Item 1.02 Termination of a Material Definitive Agreement.

The information set forth in the Introductory Note of this Current Report on Form 8-K is incorporated herein by reference.

On the Closing Date, in connection with the consummation of the Business Combination, the following material agreements of TBA terminated in accordance with their terms: (i) that certain Investment Management Trust Agreement, dated as of January 14, 2021, between TBA and Continental Stock Transfer & Trust Company ("Continental"), pursuant to which Continental invested the proceeds of TBA's initial public offering in a trust account; (ii) that certain Agreement for Transfer Agent and Registrar Services, dated as of January 14, 2021, between TBA and Continental , pursuant to which Continental acted as TBA's transfer agent and registrar and facilitated SPAC Redemptions.

Item 2.01 Completion of Acquisition or Disposition of Assets.

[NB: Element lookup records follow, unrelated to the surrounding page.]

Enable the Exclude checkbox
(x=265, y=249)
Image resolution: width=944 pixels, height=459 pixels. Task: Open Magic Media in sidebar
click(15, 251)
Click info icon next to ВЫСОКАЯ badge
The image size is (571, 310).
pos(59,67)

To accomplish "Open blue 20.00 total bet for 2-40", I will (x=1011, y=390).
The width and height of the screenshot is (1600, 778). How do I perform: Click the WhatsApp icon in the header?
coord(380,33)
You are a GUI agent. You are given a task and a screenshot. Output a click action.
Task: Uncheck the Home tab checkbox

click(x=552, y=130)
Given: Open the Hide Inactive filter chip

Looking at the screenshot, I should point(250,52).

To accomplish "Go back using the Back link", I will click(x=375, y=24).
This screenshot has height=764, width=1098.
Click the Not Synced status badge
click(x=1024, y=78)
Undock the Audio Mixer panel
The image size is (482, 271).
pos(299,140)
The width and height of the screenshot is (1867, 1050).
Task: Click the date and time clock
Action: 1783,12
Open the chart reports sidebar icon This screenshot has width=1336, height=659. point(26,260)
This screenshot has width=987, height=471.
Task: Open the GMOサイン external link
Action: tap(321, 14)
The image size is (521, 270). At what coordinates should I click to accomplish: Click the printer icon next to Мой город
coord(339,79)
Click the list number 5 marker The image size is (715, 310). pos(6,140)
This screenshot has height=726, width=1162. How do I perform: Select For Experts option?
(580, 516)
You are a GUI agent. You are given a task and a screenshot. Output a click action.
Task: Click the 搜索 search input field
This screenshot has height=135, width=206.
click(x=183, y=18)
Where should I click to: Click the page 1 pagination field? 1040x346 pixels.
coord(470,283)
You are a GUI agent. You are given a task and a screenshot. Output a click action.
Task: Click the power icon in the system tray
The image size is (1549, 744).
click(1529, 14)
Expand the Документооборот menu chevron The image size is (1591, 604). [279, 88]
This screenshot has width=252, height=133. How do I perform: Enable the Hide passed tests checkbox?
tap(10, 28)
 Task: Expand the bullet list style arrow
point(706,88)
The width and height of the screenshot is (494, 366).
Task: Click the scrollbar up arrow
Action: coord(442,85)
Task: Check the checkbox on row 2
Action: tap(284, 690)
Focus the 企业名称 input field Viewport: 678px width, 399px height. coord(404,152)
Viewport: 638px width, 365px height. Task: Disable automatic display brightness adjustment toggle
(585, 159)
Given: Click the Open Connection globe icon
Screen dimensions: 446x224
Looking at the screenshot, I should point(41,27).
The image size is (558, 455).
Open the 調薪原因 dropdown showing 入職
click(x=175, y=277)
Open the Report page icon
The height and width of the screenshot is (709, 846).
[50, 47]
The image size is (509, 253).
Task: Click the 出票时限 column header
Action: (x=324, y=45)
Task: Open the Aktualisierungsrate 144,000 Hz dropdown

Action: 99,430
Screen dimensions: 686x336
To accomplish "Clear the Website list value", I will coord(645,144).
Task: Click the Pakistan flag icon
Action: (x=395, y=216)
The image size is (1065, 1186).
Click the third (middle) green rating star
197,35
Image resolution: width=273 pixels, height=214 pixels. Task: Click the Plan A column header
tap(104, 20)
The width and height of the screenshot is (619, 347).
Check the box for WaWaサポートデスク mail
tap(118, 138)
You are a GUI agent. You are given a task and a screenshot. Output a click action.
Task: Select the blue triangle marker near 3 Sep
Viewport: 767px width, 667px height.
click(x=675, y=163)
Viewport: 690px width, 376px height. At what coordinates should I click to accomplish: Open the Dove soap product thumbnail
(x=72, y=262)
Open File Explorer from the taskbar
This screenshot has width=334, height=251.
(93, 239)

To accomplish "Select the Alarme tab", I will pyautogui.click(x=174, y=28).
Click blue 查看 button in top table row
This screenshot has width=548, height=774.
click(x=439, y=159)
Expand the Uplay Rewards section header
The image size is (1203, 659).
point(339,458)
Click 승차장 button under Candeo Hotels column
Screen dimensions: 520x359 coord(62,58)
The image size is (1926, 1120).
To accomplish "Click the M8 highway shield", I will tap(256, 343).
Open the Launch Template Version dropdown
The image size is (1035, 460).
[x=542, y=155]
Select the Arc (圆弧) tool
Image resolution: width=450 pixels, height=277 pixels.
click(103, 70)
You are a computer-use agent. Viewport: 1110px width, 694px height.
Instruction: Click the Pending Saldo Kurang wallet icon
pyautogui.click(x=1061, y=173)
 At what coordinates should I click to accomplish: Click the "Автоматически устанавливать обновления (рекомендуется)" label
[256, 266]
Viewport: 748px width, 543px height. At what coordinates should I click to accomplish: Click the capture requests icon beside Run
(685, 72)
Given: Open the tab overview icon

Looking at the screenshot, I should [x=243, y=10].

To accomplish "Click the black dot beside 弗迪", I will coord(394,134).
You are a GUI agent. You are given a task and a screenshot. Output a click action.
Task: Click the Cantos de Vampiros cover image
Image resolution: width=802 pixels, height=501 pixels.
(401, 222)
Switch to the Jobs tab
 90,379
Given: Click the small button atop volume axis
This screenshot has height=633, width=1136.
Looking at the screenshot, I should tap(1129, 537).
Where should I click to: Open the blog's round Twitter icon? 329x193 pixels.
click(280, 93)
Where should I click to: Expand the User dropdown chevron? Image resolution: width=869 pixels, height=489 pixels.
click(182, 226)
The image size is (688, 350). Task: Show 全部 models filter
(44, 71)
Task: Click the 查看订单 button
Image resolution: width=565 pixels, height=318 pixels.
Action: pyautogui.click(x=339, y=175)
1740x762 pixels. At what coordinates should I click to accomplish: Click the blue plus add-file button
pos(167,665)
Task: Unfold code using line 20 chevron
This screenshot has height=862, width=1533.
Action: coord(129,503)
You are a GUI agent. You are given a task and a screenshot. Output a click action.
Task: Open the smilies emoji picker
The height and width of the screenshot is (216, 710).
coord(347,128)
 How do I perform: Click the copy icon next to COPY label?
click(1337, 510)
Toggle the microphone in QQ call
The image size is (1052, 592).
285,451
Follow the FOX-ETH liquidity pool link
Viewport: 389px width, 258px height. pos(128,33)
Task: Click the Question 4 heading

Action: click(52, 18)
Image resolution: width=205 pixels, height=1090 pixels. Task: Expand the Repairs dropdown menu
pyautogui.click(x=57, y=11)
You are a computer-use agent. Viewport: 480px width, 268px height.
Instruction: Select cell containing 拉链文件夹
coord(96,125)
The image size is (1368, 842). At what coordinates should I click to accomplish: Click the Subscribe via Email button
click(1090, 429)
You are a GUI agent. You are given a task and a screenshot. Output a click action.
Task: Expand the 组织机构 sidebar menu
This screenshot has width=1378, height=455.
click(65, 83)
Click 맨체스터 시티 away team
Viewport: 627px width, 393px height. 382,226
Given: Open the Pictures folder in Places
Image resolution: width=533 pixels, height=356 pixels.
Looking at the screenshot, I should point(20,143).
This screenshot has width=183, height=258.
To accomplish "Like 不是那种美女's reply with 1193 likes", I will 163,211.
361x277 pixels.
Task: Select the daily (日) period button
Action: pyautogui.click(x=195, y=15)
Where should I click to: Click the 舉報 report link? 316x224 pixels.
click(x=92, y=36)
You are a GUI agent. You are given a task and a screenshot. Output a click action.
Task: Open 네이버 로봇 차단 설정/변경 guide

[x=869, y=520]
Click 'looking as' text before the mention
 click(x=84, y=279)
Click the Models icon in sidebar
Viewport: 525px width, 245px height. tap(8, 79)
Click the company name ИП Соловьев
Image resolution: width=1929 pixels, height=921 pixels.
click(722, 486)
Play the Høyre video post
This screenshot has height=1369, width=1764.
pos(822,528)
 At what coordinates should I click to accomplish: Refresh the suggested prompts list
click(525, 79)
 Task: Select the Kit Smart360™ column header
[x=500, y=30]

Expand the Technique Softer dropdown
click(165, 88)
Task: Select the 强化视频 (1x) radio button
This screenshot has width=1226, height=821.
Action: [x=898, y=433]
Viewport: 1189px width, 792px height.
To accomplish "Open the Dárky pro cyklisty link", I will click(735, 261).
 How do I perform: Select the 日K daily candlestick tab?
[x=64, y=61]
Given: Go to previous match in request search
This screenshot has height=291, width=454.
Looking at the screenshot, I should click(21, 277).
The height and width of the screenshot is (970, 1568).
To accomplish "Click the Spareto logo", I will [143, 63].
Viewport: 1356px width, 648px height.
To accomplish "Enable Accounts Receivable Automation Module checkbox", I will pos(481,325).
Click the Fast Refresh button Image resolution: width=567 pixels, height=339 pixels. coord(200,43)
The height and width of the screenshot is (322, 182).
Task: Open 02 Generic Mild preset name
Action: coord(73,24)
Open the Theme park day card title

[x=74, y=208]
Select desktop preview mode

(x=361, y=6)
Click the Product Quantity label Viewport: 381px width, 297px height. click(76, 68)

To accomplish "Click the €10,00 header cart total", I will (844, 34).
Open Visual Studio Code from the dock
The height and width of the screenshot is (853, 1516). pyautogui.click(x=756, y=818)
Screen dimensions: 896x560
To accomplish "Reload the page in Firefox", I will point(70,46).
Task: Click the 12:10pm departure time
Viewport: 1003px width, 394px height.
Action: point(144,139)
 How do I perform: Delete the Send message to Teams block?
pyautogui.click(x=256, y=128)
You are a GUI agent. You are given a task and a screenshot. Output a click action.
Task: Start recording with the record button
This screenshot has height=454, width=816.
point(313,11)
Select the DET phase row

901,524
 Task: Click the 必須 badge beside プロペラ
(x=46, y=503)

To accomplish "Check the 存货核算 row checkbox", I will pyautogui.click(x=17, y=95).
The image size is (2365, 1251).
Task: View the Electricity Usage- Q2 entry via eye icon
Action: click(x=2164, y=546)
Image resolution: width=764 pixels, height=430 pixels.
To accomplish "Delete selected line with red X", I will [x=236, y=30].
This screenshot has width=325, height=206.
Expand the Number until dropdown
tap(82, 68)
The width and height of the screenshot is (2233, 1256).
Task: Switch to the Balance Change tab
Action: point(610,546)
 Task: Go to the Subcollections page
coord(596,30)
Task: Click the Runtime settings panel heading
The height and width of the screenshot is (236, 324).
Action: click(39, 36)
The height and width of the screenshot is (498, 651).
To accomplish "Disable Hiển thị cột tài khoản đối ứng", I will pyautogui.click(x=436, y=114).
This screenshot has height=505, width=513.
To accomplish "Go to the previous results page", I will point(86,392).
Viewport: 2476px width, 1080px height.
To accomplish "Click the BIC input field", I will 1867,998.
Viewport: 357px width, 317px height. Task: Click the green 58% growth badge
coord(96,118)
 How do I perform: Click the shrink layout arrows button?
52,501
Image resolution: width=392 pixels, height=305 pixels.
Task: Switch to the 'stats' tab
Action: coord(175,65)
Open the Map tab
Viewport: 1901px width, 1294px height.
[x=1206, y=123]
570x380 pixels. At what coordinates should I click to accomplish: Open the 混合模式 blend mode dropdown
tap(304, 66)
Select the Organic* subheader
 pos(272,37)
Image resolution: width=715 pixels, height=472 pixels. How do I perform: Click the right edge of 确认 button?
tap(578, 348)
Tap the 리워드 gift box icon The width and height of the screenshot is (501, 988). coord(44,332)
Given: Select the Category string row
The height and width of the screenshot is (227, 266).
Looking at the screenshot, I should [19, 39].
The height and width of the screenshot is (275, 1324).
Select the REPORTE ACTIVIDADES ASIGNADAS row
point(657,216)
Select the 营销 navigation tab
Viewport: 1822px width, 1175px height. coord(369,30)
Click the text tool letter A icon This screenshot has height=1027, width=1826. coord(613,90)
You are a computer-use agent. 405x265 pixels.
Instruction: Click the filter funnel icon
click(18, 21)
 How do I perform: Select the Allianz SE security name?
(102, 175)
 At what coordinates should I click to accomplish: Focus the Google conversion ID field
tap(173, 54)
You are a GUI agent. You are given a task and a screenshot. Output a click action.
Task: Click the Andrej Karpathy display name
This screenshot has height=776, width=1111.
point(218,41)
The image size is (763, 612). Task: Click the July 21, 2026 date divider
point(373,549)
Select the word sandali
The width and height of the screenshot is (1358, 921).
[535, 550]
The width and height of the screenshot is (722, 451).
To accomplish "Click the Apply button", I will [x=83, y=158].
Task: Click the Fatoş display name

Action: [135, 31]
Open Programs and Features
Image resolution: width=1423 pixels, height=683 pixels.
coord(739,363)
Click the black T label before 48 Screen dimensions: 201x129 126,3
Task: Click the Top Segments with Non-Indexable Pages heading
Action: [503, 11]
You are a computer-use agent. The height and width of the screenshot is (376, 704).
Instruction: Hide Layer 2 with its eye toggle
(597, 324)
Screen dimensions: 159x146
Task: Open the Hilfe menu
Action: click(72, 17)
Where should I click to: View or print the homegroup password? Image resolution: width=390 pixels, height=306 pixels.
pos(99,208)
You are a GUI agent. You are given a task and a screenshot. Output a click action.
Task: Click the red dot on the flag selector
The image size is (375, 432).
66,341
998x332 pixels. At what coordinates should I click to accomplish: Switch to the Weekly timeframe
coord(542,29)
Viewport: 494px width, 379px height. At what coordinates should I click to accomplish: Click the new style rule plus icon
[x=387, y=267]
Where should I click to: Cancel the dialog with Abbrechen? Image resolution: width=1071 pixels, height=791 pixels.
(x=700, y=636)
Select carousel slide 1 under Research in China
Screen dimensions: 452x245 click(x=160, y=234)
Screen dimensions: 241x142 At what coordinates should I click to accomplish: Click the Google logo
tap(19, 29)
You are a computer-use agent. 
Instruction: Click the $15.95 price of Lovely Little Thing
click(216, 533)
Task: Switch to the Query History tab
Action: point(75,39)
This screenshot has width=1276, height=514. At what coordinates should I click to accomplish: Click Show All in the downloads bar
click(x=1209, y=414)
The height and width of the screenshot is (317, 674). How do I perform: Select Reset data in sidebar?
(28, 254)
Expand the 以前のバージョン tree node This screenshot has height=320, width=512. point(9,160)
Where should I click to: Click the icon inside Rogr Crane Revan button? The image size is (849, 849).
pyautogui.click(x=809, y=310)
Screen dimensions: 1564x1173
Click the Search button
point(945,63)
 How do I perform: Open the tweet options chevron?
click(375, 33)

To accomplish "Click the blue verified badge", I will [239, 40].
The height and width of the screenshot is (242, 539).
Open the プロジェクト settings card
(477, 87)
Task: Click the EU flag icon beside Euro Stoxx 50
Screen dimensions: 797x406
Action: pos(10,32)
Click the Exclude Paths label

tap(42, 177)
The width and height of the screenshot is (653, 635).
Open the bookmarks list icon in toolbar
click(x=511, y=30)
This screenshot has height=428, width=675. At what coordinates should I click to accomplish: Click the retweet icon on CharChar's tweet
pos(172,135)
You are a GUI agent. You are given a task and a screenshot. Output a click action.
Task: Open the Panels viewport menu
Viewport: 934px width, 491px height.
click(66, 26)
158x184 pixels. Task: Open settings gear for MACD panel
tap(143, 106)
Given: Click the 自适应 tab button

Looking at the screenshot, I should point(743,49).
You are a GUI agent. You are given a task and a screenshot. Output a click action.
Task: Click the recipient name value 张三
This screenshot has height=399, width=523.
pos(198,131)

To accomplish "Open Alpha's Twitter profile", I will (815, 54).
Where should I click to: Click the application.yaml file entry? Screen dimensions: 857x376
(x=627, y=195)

The information set forth in the Introductory Note and Item 1.02 of this Current Report on Form 8-K is incorporated by reference herein.

Item 3.01 Notice of Delisting or Failure to Satisfy a Continued Listing Rule or

Standard; Transfer of Listing.

The information set forth in the Introductory Note and Item 2.01 of this Current Report on Form 8-K is incorporated by reference herein.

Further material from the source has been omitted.